» **GIVEN INSTRUCTION**:
Return the lines of the items below exactly, starting at the line that contains "Where should I" and continuing through the end of the items. Leave the pictures out of your answer.

Word and item position data

** BEGIN **

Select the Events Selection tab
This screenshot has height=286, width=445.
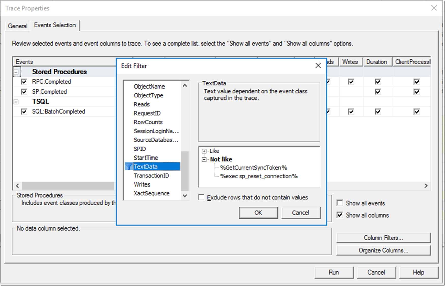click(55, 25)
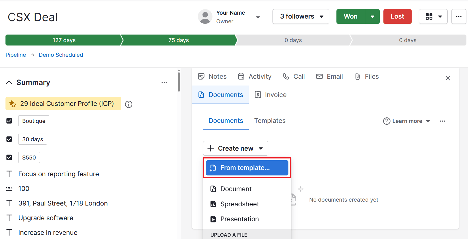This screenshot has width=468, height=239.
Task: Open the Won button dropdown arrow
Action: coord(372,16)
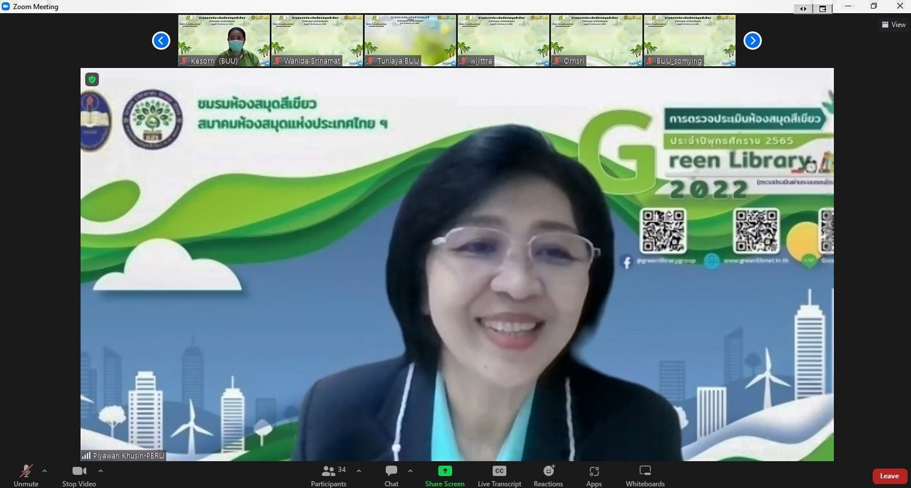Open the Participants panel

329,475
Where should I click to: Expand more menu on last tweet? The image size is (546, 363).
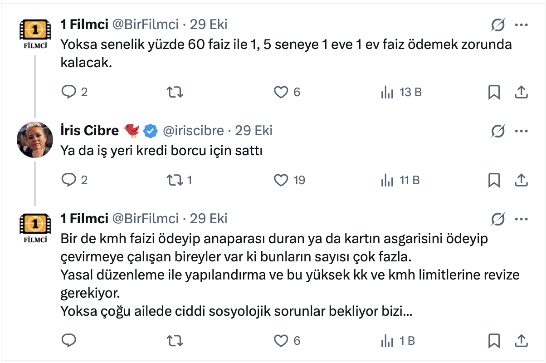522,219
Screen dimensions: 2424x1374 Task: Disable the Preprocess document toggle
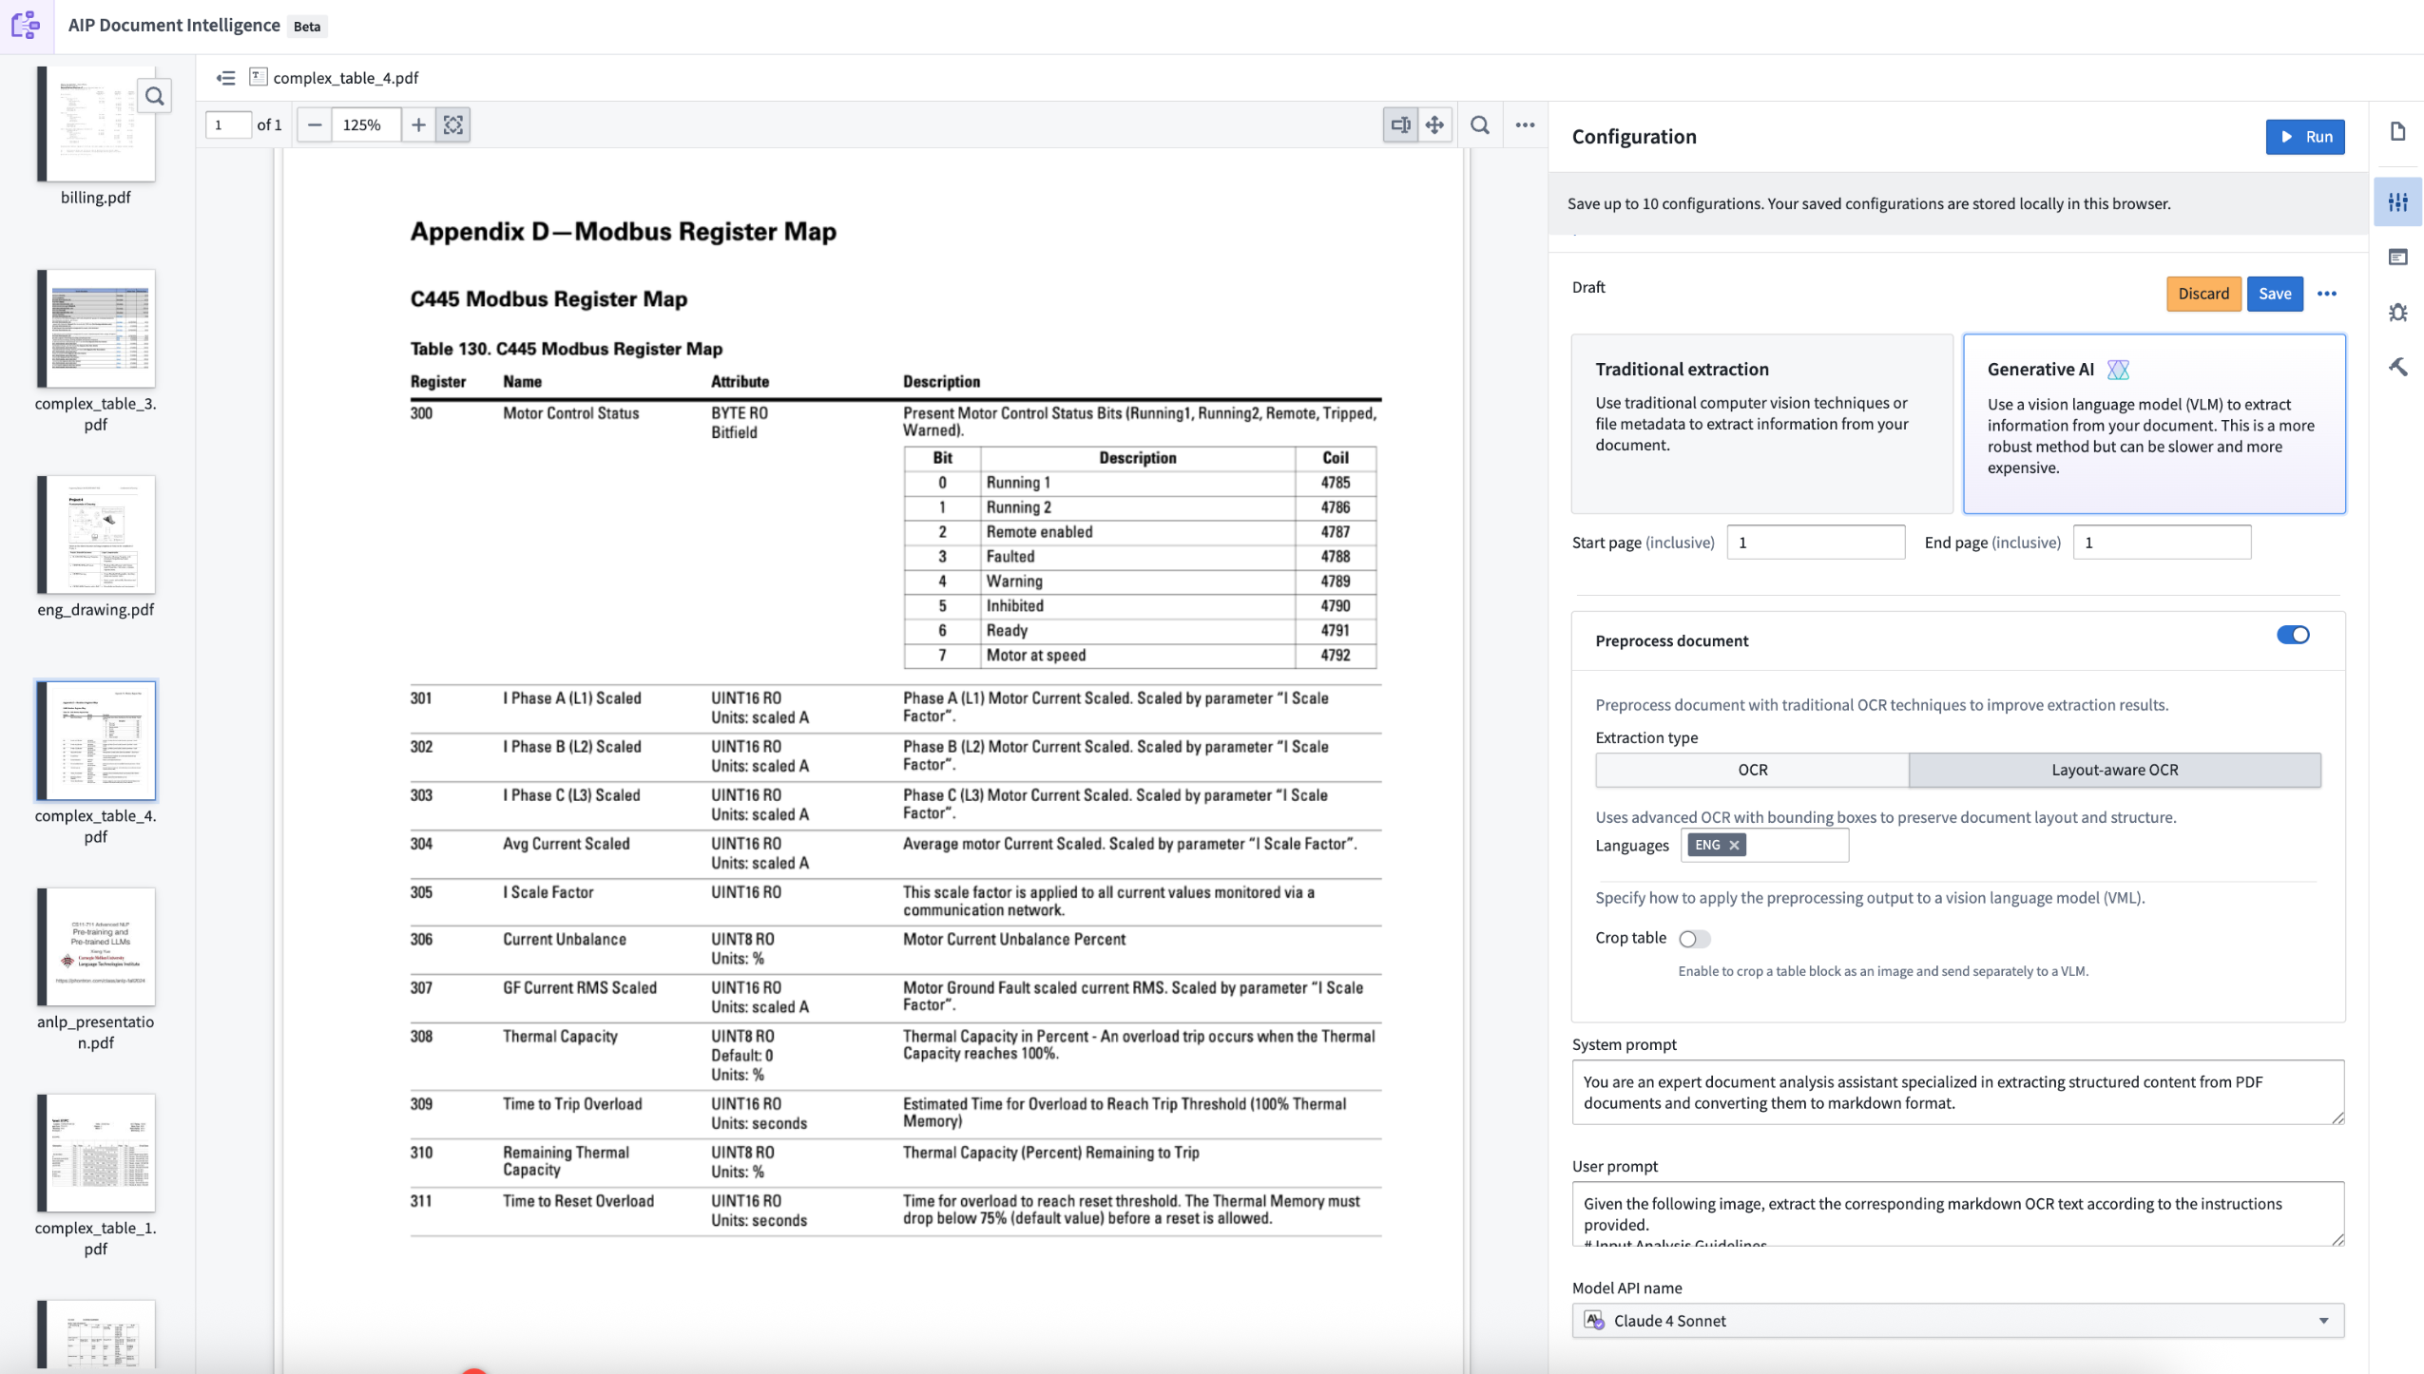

** END **

» **RESPONSE TO THE TASK**:
Where should I click to: Expand more menu on last tweet? The image size is (546, 363).
522,219
Screen dimensions: 2424x1374 Task: Disable the Preprocess document toggle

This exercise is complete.